Article written and medically reviewed by Dr Jérémie Zeitoun, gynecological surgeon in Paris, former praticien spécialiste at Institut Gustave Roussy. Last updated: May 10, 2026.

This article is provided for information only and does not replace an individual medical consultation. Hormone therapy prescription and follow-up are carried out by your referring medical oncologist.

FREQUENTLY ASKED QUESTIONS

Frequently asked questions

Is hormone therapy a form of chemotherapy?

No. Hormone therapy is a targeted treatment that blocks the action of hormones on tumor cells. No hair loss, no massive nausea, no IV infusions. These are tablets (or monthly injections), taken at home.

What percentage of breast cancers are hormone-dependent?

About 80% of breast cancers express hormone receptors (positive hormone receptors) and are therefore eligible for hormone therapy. It is the most common profile.

When to start treatment relative to surgery?

Tamoxifen is started after radiotherapy is completed.

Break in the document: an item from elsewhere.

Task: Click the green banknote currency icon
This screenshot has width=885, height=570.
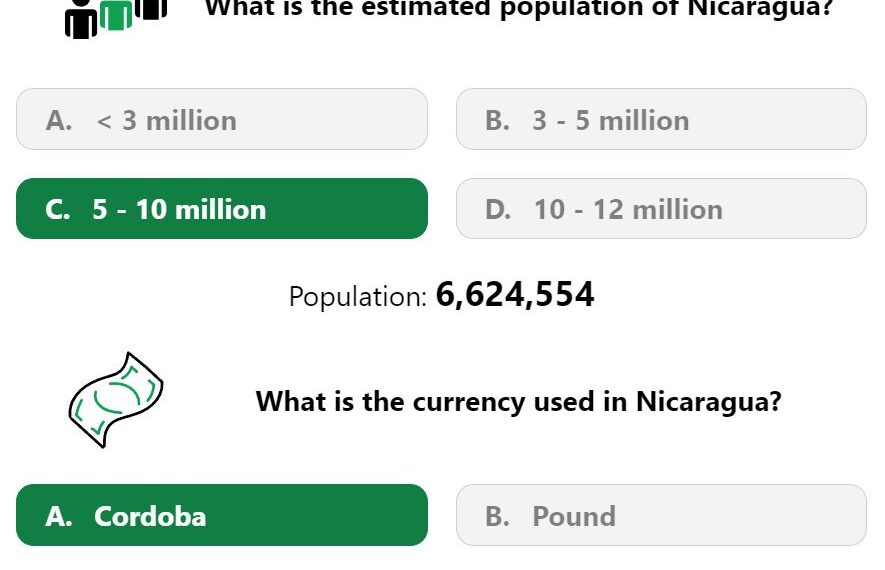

Aromatase inhibitors and LH-RH agonists can be started concurrently with radiotherapy. All generally begin within the 2-3 months following surgery.

What are the most common side effects?

For all molecules: hot flashes, vulvovaginal dryness. For aromatase inhibitors: joint pain (arthralgia) in 20-50% of patients, bone loss. For tamoxifen: endometrial risk (polyps, exceptionally cancer) and thromboembolic risk. All are manageable — see the dedicated section.

Can I have children after or during hormone therapy?

Not during treatment (teratogenic effect of tamoxifen, aromatase inhibitors incompatible with pregnancy). A therapeutic break can be discussed after 2 years of tamoxifen (POSITIVE trial), with mandatory non-hormonal contraception during the washout period (9 months for tamoxifen). An oncofertility consultation before starting is recommended.

What combinations are possible?

Depending on the profile: CDK4/6 inhibitors (abemaciclib MonarchE 2 years, ribociclib NATALEE 3 years), PARP inhibitors (olaparib OlympiA 12 months) in BRCA-mutated patients, ovarian suppression (LH-RH) in premenopausal women. See the combinations section.